Скоро я увидел его знакомых незнакомок. У него положительно был вкус. Барышни, в самом деле, были словно на подбор. Облюбованная им Наточка, невысокая ростом, полная и румяная, приближалась действительно к малорусскому стилю, — чернобровая, черноглазая, и вся какая-то кругленькая и соблазнительная, как хохлацкая галушка. Людмилочка была высока и стройна, без полноты и уж только что не худенькая, и точно в противоположность тихому и милому спокойствию, освещавшему все лицо подруги красавицы, ее лицо отражало огромную нервность, живость и энергию. Лукаво и шаловливо смотрели серые глаза, и нежная стушеванность нижней губки придавала рту выражение дрожащей милой улыбки, даже тогда, когда она не улыбалась. Видно, что она и шалунья, и затейница, и непоседа, и жизнь ее еще не испугала и ничем глаз не затуманила. Я было сначала даже усомнился: уж не эта ли больше подходит к его азиатскому идеалу. Оказалось, я не перепутал. Наточка была та, первая…
Гриц почти со страхом обратился ко мне, как только мы разошлись с барышнями.
— Н…н…ну?..
— У тебя, Гриц, губа не дура. Но сам ты не умен, коли до сих пор с ней не познакомился. Ходишь за ней, как тень, и ждешь, пока она платок обронит. Это называется — зайца на барабан выманивать. А если она его три года не обронит?
— Нет, рано или поздно она сама д-д-огадается и обронит.
— Желаю тебе терпения, но не могу умолчать, что ты очень напоминаешь того папского мула из рассказа Доде, который семь лет берег свой удар копытом.
— Чем ругаться, ты бы лучше что-нибудь придумал.
— Давай думать. С подругой ее я и сам не прочь познакомиться. Не во гнев тебе будь сказано, хороша Наточка, а Людмилочка еще лучше.
У Грица от негодования глаза вылезли из орбит.
— Ты, конечно, смеешься?
Я ничуть не смеялся.

VII

И вот мы стали думать. Десятки планов рождались и умирали. Было пошло, было банально. На улице нельзя, надо дома. Черт возьми, хоть бы случилась перепись! Но только что в прошлом году была перепись, — долго ждать новой!..

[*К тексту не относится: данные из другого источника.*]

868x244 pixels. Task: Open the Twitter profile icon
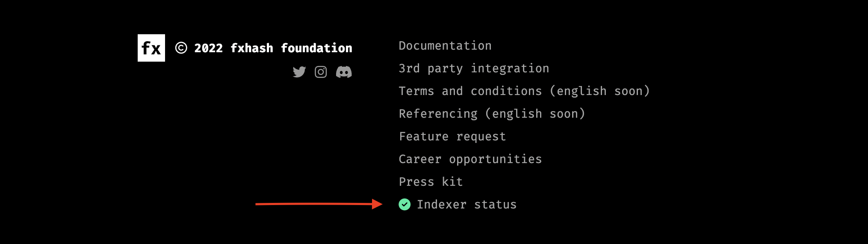coord(299,72)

Прошел, однако, день — другой, и у нас уже был совсем готовый и до подробностей разработанный план. У одного из наших коллег был фотографический аппарат. Пахоменко взял урок обращения с ним и мог сойти за заправского любителя. На дворе Наточки он присмотрел горку, с которой должен был обрисоваться весь фасад академического здания. По плану, мы должны были зайти к ней во двор и испросить позволение воспользоваться этой горкой, чтобы снять вид нашей almae matris.
Гриц выследил, что по вторникам и четвергам Людмилочка со службы прямо проходит к подруге и там, очевидно, обедает. В один из таких дней и нужно было идти, чтобы отвлечь прямое подозрение Наточки. Пусть разбирают, на которую ведется атака. Время следовало рассчитать так, чтобы девушки только что кончили обед. В том случае, если бы они заинтересовались процедурой снимания, нужно было в шутку предложить им самим сняться. Если бы это удалось, — план заслуживал бы названия гениального.

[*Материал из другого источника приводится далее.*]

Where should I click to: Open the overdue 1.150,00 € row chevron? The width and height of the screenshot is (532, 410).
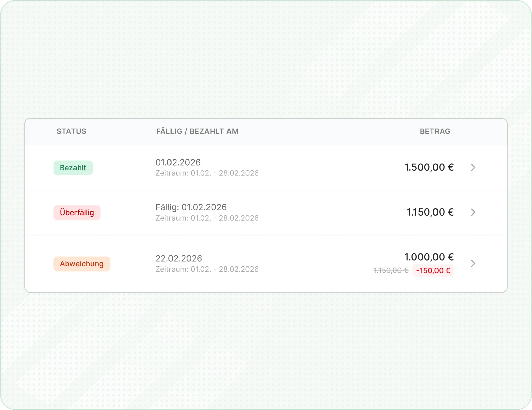pyautogui.click(x=473, y=212)
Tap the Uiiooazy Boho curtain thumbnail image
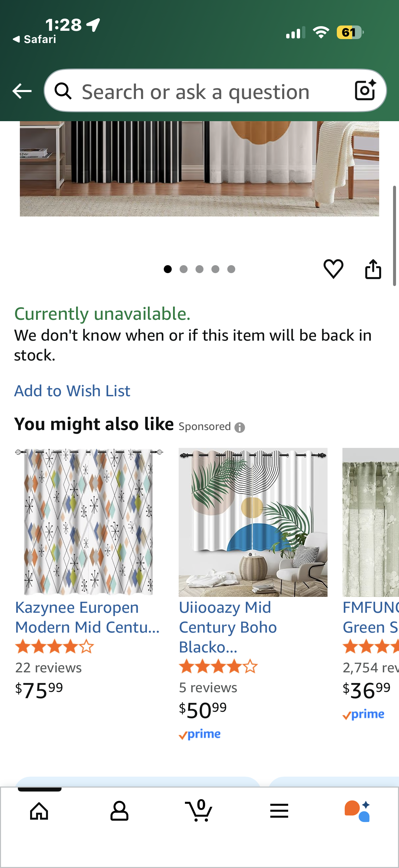This screenshot has height=868, width=399. tap(253, 522)
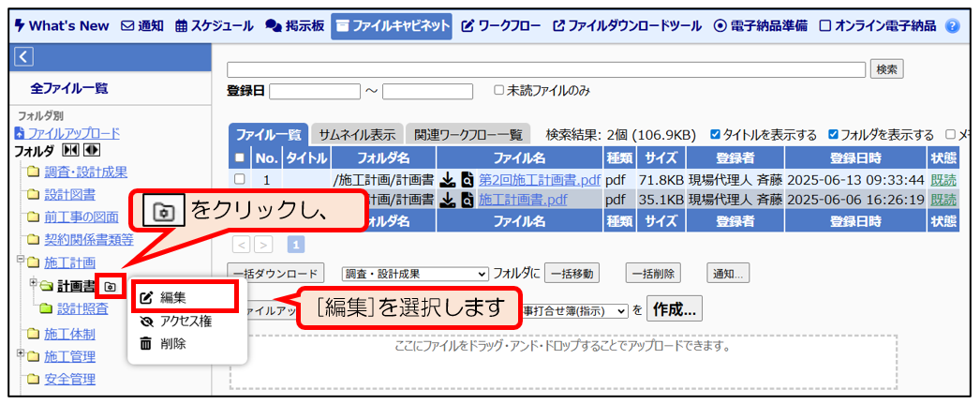Open What's New from the top bar
980x404 pixels.
pos(62,26)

… Даже у меня сердце билось трепетно-трепетно, когда в следующий вторник мы с Грицем вошли в сенцы крошечного домика Наточки с аппаратом, повешенным через плечо, и стативом в руках. Воображаю, что творилось с бедным ‘восторженным хохликом’!
— Можно войти?
— Пожалуйста!
Людмилочка стояла перед нами лицом к лицу, удивленная и растерявшаяся, с краской в лице, к которому удивительно шла простенькая красная кофточка, перехваченная в талии толстым кожаным ремнем. Наше смущение было ничуть не меньше. У дверей в прихожей появилась полная фигура немолодой толстой женщины, в широкой кофте, с простым лицом, и довольно дикого вида мужчина, с великолепной черной бородой, в пиджаке, одетом прямо на белье, неуклюже напяливавший пенсне на мясистый нос.
Мы обратились к толстой женщине, в которой угадывали хозяйку дома, отрекомендовались и изложили свою просьбу.

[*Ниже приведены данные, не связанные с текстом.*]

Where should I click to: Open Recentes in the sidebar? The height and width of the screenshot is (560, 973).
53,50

— А что ж, — сделайте, господа, ваше одолжение. Снимайте.

VIII

Уставляем мы с Грицем аппарат, а у самих на душе скребут кошки. Что же? Только и всего? И никаких особенных последствий? Стоила ли игра свеч? Но вот, отворяется дверь, и на двор вылезает звероподобный мужчина в пенсне с совсем выпуклыми стеклами и осведомляется хриплым басом:
— А не позволите ли, господа, полюбопытничать, как это вы делаете?
— Сделайте милость! — хватаемся мы за соломинку. — Полюбопытничайте. Мы очень рады.
— Фома Степанов Орлов. Брат своей сестры, хозяйки сего дома. Бывший учитель словесности.
Мы пожали его десницу и назвали фамилии своему спасителю. А он, в самом деле, спасал нас, потому что не успели мы окончить рекомендацию, — на крылечке уже стояли барышни и смеялись, видимо, и любопытствуя, и не решаясь подойти к нам.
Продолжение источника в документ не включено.